Since ancient times, migration has been a necessity for human beings to survive. People move to other places, either to escape from war or famine, or for religious and political reasons, or in pursuit of the future. A bird chooses a good tree to live in, a man chooses a wise ruler to serve. People always want to have their own choice and freedom, a place to rest their souls with respect.
People used many terms to describe this type of person: wanderer, faraway, solitary, and so on.
Newcomers to a new land encounter many problems and frustrations. Cultural understanding and integration is a very important and profound issue. Some immigrants in Western countries are unable to integrate into mainstream society for the rest of their lives and are forever regarded as the ‘other’ to foreigners. The reason for this is either ostracism or self-imposed conformity to the rules. The old Chinese saying “follow the customs” is an exhortation to take the initiative to integrate into the local mainstream.

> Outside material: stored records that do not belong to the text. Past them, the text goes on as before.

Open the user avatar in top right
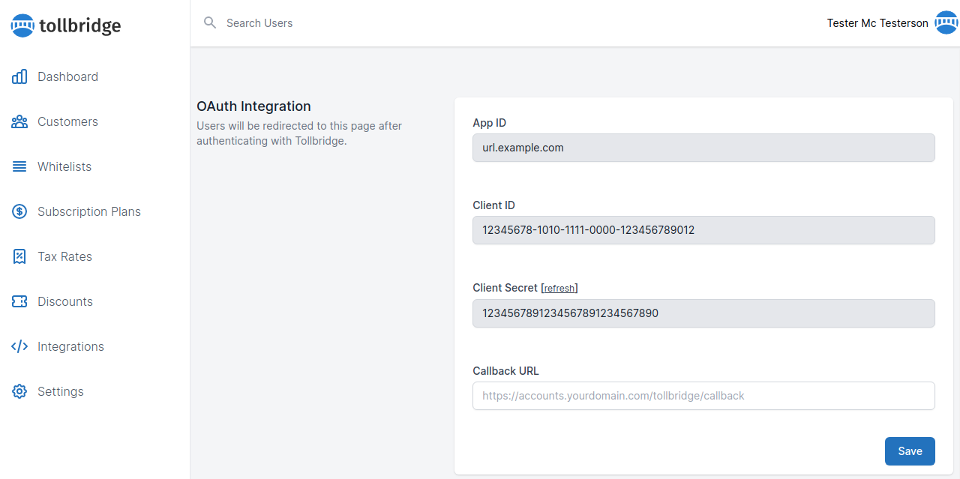960x479 pixels. pyautogui.click(x=945, y=23)
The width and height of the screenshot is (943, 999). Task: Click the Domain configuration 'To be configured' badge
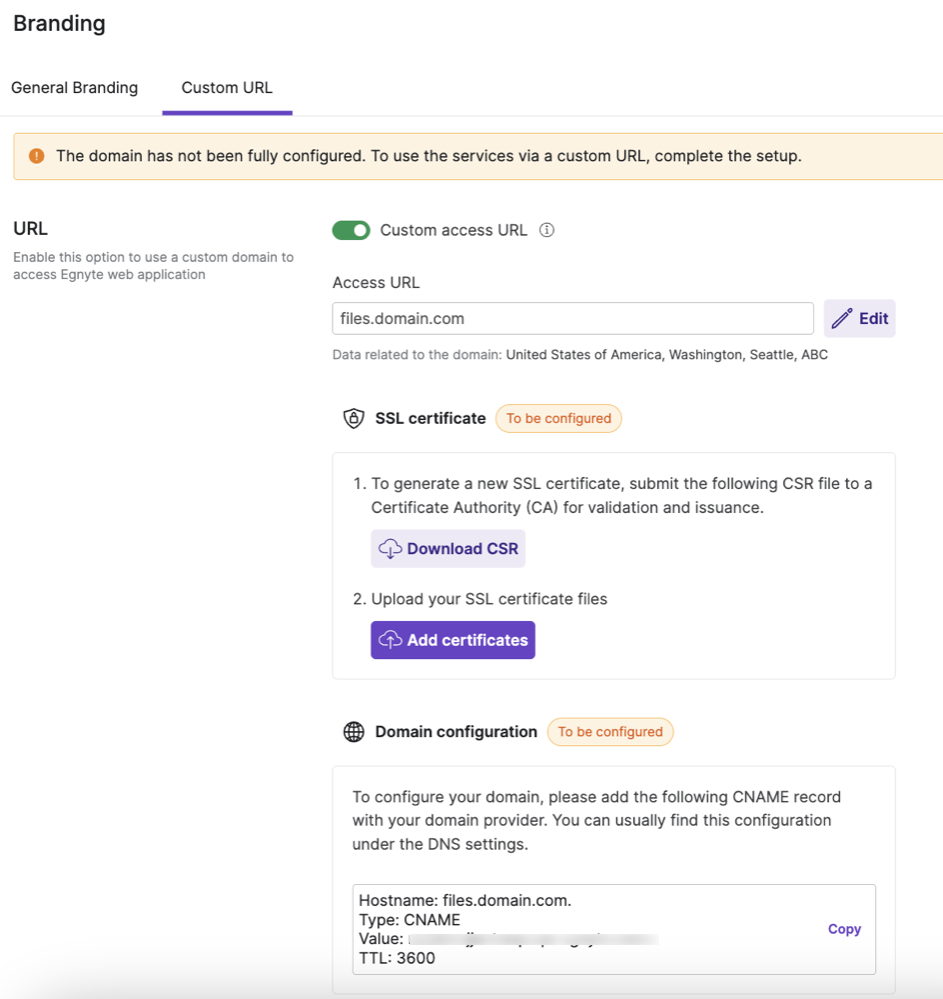tap(610, 732)
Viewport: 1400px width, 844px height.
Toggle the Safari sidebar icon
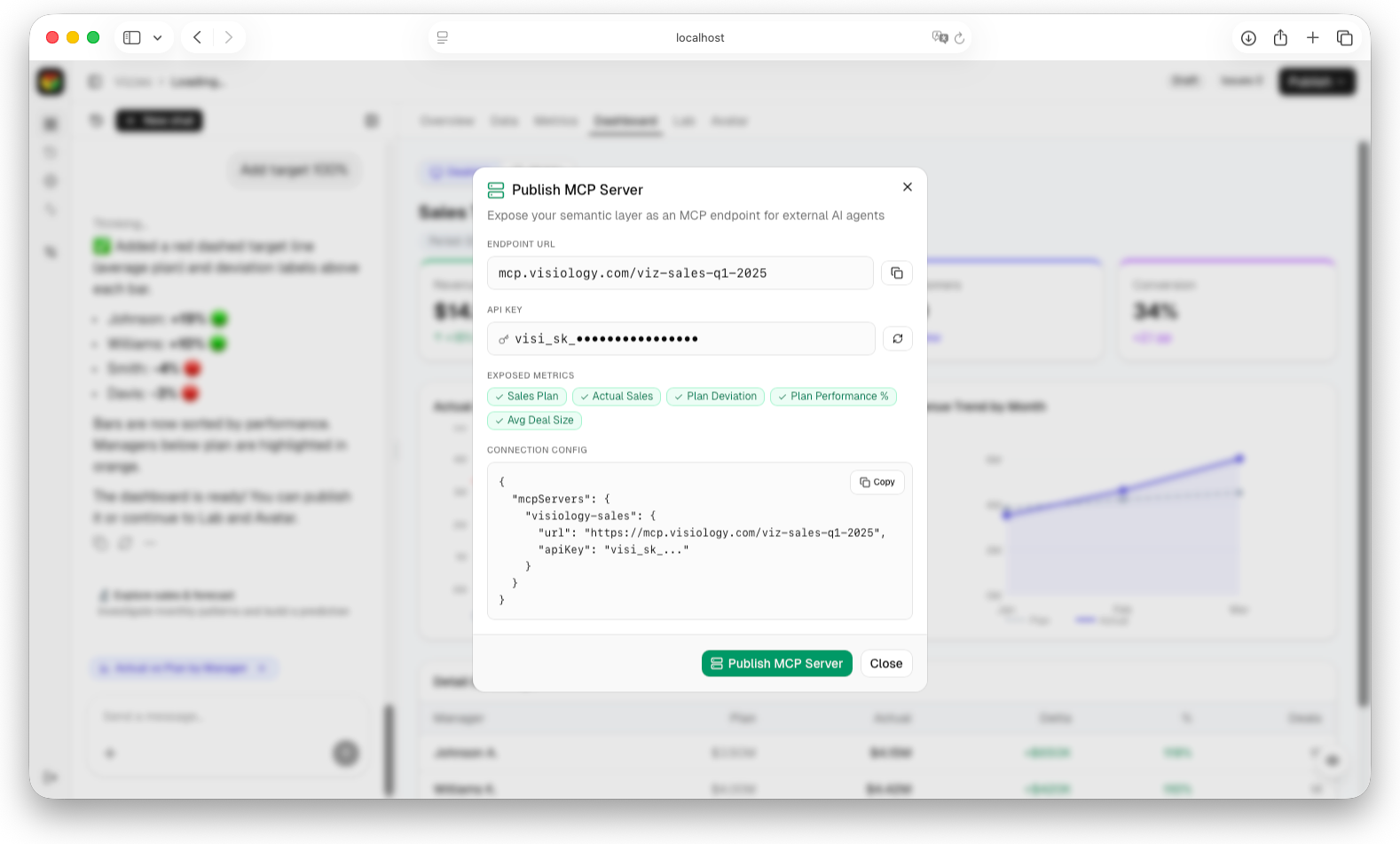coord(132,37)

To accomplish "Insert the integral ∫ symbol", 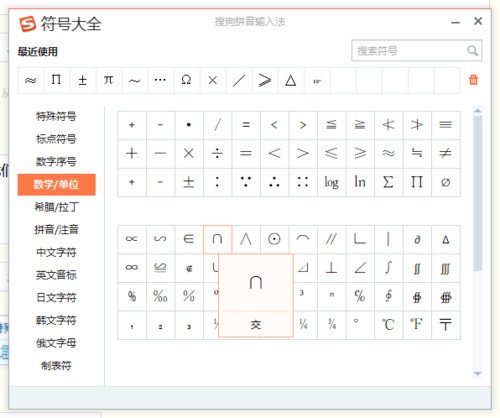I will (x=388, y=268).
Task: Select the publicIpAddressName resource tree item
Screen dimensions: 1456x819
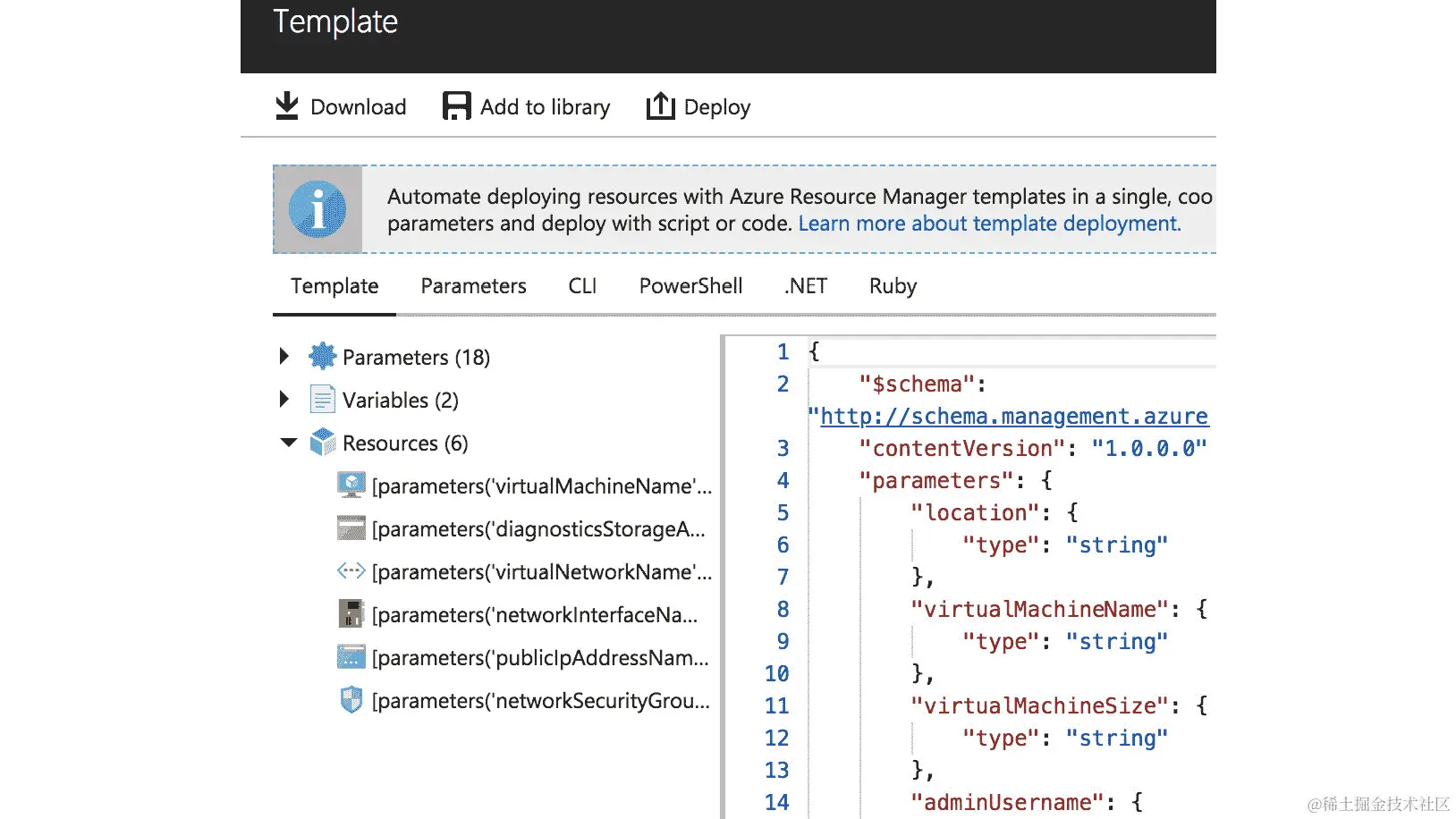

Asian immigrants to Western countries are seen as part of the multicultural society and have made a significant contribution to its construction. Australia is a multicultural society with a tolerant political system and social environment however, there are a few who still retain the white superiority mentality of the colonial and White Australia policy, which has led to the exclusion of Asians and people of colour, thus dividing society.
The Chinese word ‘他’-‘He’ or ‘The Other’. In post-colonial theory, Westerners are often referred to as the subjective ‘self’ and the colonised people are referred to as the ‘other’. The other and the self are conceptually opposed to each other. The concept of the Other has deep roots in Western philosophy and is widely used in postmodern Western literary criticism. Because it suggests a condition of marginality, inferiority, oppression and exclusion, it has been used by righteous scholars in Western literary theory as an important element of theoretical construction and criticism in order to defend the values of equality, freedom and democracy.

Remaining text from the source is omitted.